■ **Supplied data**:
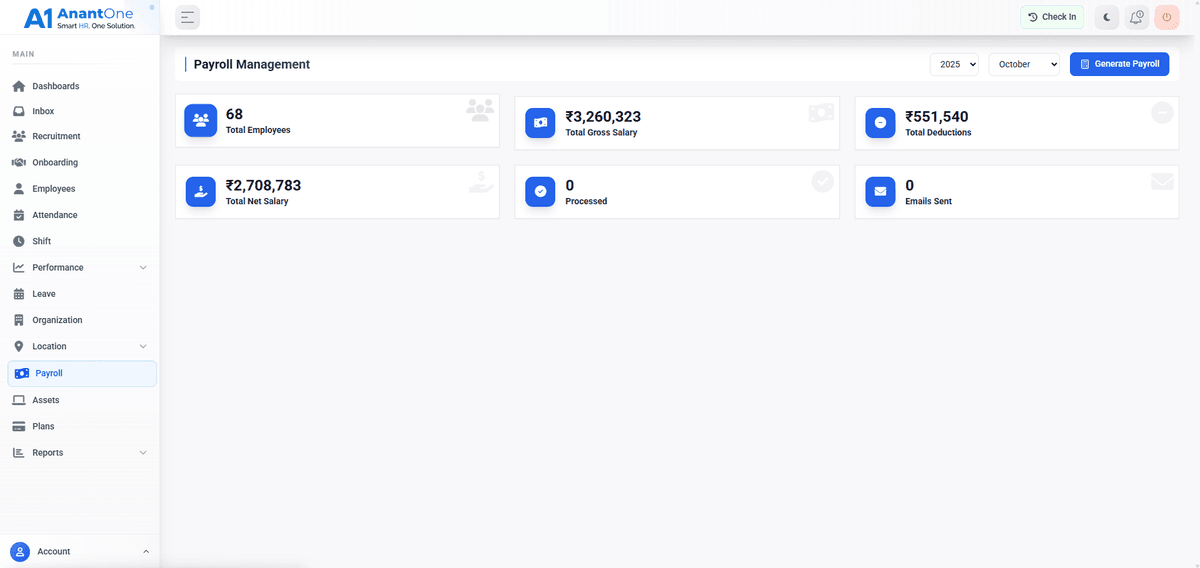
Task: Open Recruitment in the sidebar
Action: click(56, 136)
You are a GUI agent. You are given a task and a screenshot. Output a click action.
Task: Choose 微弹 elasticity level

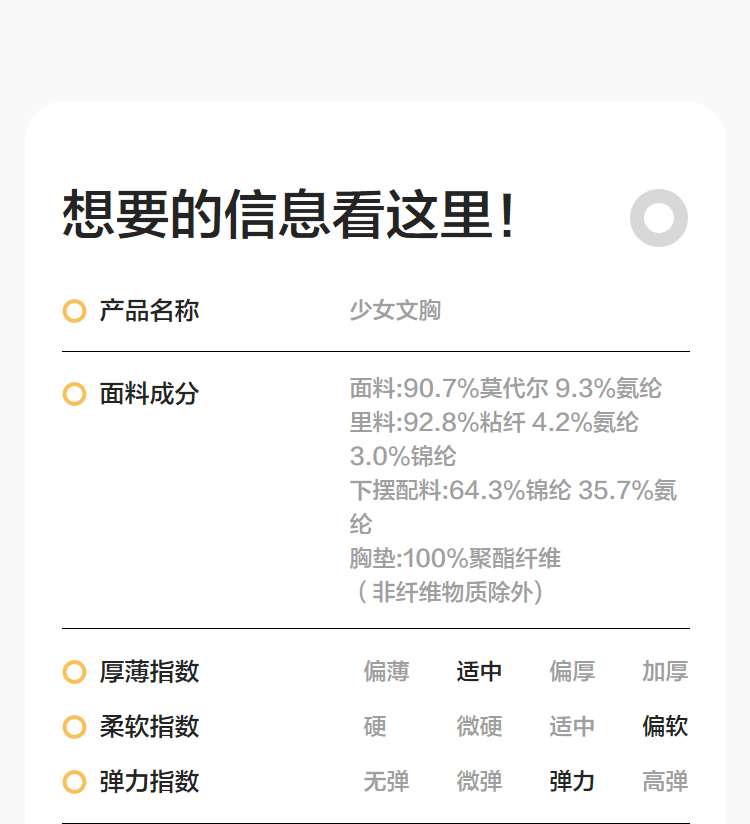click(x=479, y=782)
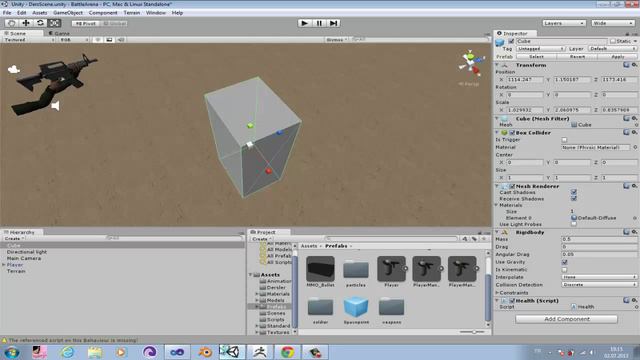Toggle the Cast Shadows checkbox
This screenshot has height=360, width=640.
[573, 192]
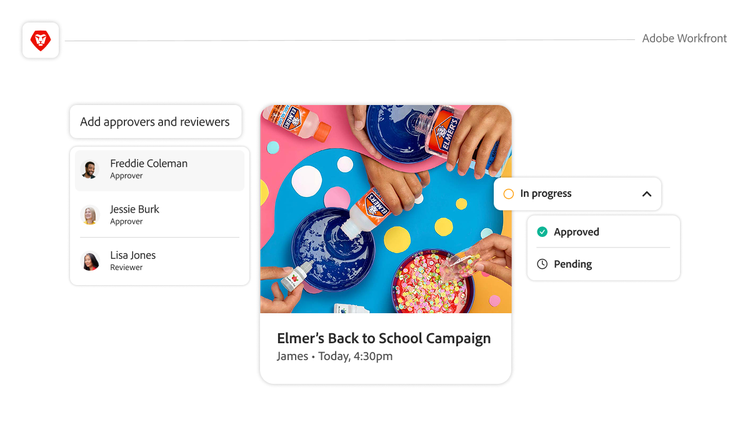The height and width of the screenshot is (422, 750).
Task: Open the Elmer's campaign image thumbnail
Action: [x=385, y=209]
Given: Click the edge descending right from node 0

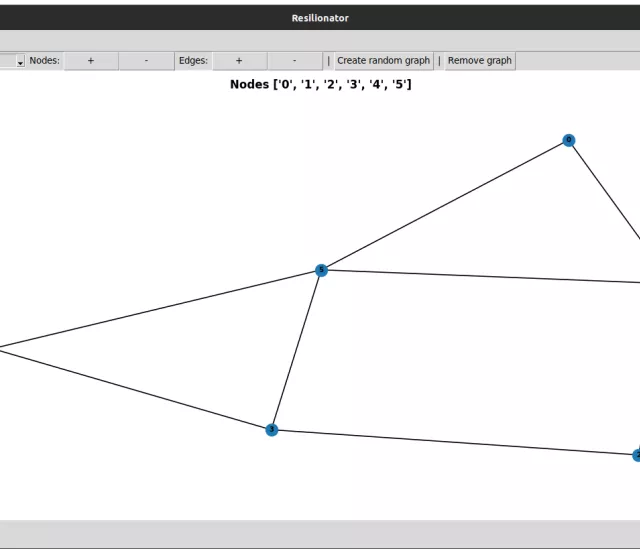Looking at the screenshot, I should pyautogui.click(x=605, y=192).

■ **Task statement**: Would you transcribe, exactly and only, the lines from the one that contains "You are a GUI" through the last line of the data above, without any pictures?

■ **Exercise solution**:
You are a GUI agent. You are given a task and a screenshot. Output a click action.
Task: Choose 微弹 elasticity level

click(x=479, y=782)
Toggle the Cast Shadows checkbox
This screenshot has height=360, width=640.
[573, 192]
The height and width of the screenshot is (422, 750).
Task: Open the Elmer's campaign image thumbnail
Action: [x=385, y=209]
Given: Click the edge descending right from node 0

Looking at the screenshot, I should pyautogui.click(x=605, y=192).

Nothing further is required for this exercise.